By: Anit Mukherjee
As finance ministers and governors of central banks gathered in Washington, D.C. last week for the World Bank-International Monetary Fund (IMF) Spring Meetings, one issue was on top of the agenda: how to deal with the impact of the conflict in the Middle East on public debt? With continuing geopolitical uncertainty and volatility in energy prices, governments around the world are coming under increasing pressure not only to secure petrol and cooking gas supply but also to keep prices in check. Meeting the energy needs of its citizens while diversifying energy sources and making sure that energy subsidies do not balloon out of control is a difficult balancing act that countries are facing now, as the IMF acknowledges in its latest global assessment.
The good news is that countries can turn this geopolitical crisis into a strategic opportunity to undertake energy subsidy reforms, drawing lessons from India’s experience over the last decade. Starting in January 2015, India achieved a remarkable feat providing nearly all households in the country with clean cooking gas. The number of households using subsidized liquefied petroleum gas (LPG) increased from around 140 million to around 330 million currently. Over 105 million new connections were provided to rural women through the Ujjwala initiative, bringing both empowerment and health benefits. By digitizing the LPG beneficiary database and linking it with India’s biometric ID, Aadhaar, the subsidy is transferred directly to bank accounts of nearly 300 million households, making it the largest cash transfer program in the world. Within a decade, India ensured reliable access to clean cooking fuel, a far cry from the corruption and shortages that plagued the sector in the past.
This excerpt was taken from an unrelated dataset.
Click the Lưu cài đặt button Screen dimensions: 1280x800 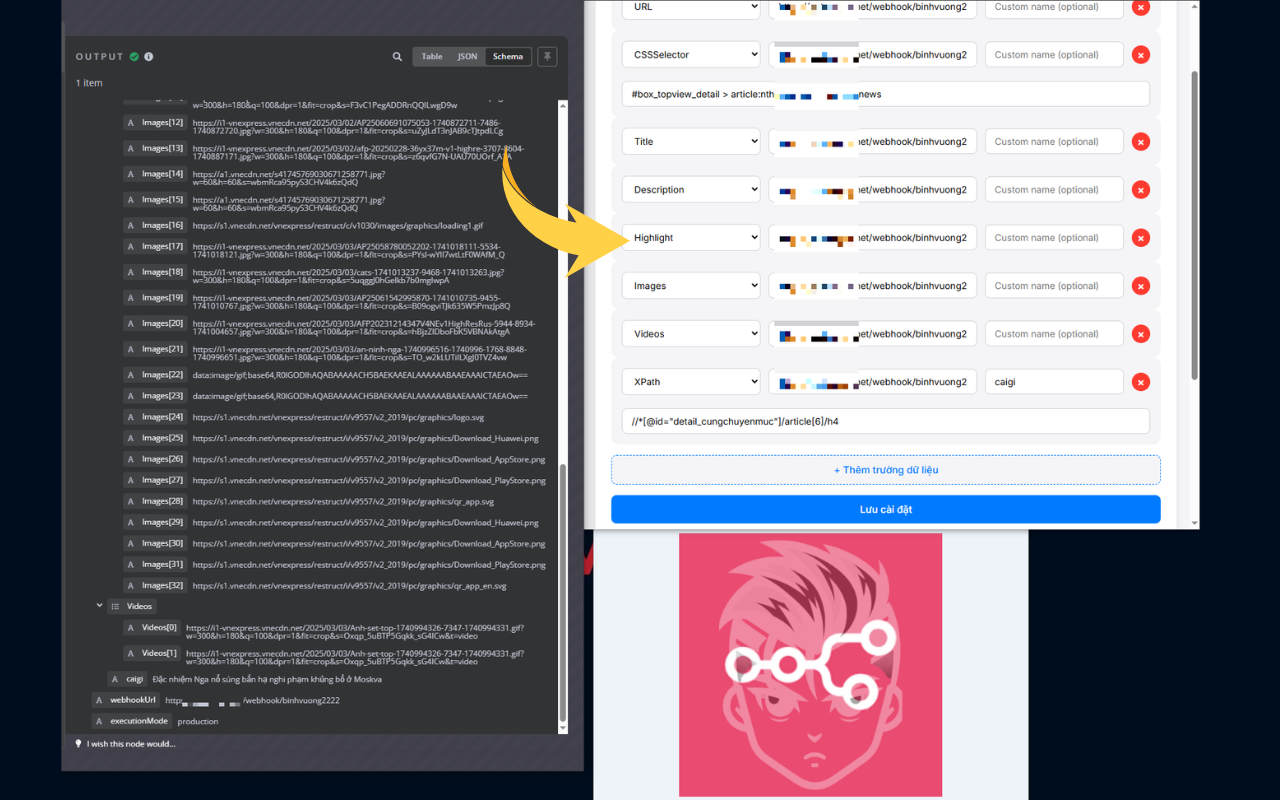pyautogui.click(x=885, y=509)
But this success has created vulnerabilities, something that has become evident during the current crisis in the Middle East. Coinciding with the reforms, India's LPG demand nearly doubled from 18 to over 33 million tonnes between 2015 and 2025, making it the world's third-largest consumer. The International Energy Agency projects that demand will expand at an average rate of 2.5% annually between 2024 and 2030. Imports make up around 60% of total demand with nearly 90% of that passing through the Strait of Hormuz, currently a major chokepoint in the flow of energy from the Middle East. While the focus of the last decade was rightly on expanding access, the onus of the next one should be to reduce dependence on imported LPG — by substituting it where feasible, managing supply more efficiently, and ensuring that subsidies reach those who genuinely need them.
There are three possible pathways to achieve this. First, the current disruption, while serious, presents India with an opportunity to rapidly expand the City Gas Distribution (CGD) network for piped natural gas (PNG). The most effective near-term intervention would be to make PNG connection mandatory for commercial establishments — restaurants, hotels, hospitals, and large industrial users — in urban areas where CGD infrastructure already exists. The government’s new policy requiring LPG supplies to be stopped for customers who can switch to piped gas within three months may seem drastic, but it is in the right direction potentially freeing up LPG supply for household consumption.
Second, even with digitization of the supply chain, cylinders meant for household consumption are often diverted to commercial establishments. Ensuring regular delivery to genuine consumers is critical to create trust and counter misinformation especially in times of crisis like the current one. To plug this gap, Delivery Authentication Codes (DAC) — an OTP-based system whereby a cylinder is handed over only upon the receipt of the consumer's confirmation code via mobile — can reduce diversion at the point of last-mile distribution. This mechanism, already in place before the current disruption but not fully enforced, has seen an increase from around 53% in February 2025 to 90% at the beginning of April, ensuring only valid beneficiaries are able to obtain LPG at a time of constrained supply. This rapid scale up of DAC demonstrates the power of digital public infrastructure to enable the government to prevent hoarding, manage stocks, and ensure that LPG reaches genuine beneficiaries during a time of crisis.
The biggest benefit of India’s energy subsidy reforms may actually come on the fiscal side. As global prices increase, many governments have resorted to cutting energy taxes or putting price caps to cushion the impact on consumers. Both these measures increase the risk of straining both financial and administrative resources especially if the crisis continues to disrupt the global energy markets. In contrast, India’s direct cash transfer allows the government to allocate the subsidy as needed, manage it by progressively increasing the cost of cylinders, and target lower income households enrolled in the Ujjwala program who are more vulnerable to price shocks. With just over $1 billion allocated for the LPG cooking gas subsidy in the 2026-27 Union budget, there is enough fiscal headroom for India to increase its financial support for households, as long as it can ensure that there is enough supply to meet the needs.
The current crisis in the Middle East has demonstrated that ensuring energy security will remain a challenge for policymakers in the foreseeable future, especially for countries like India. At the same time, the current disruption provides an opportunity to initiate and build on energy sector reforms to make sure that countries are better prepared to deal with such shocks in the future.
Anit Mukherjee is Senior Fellow for the Global Economics & Development program at ORF America.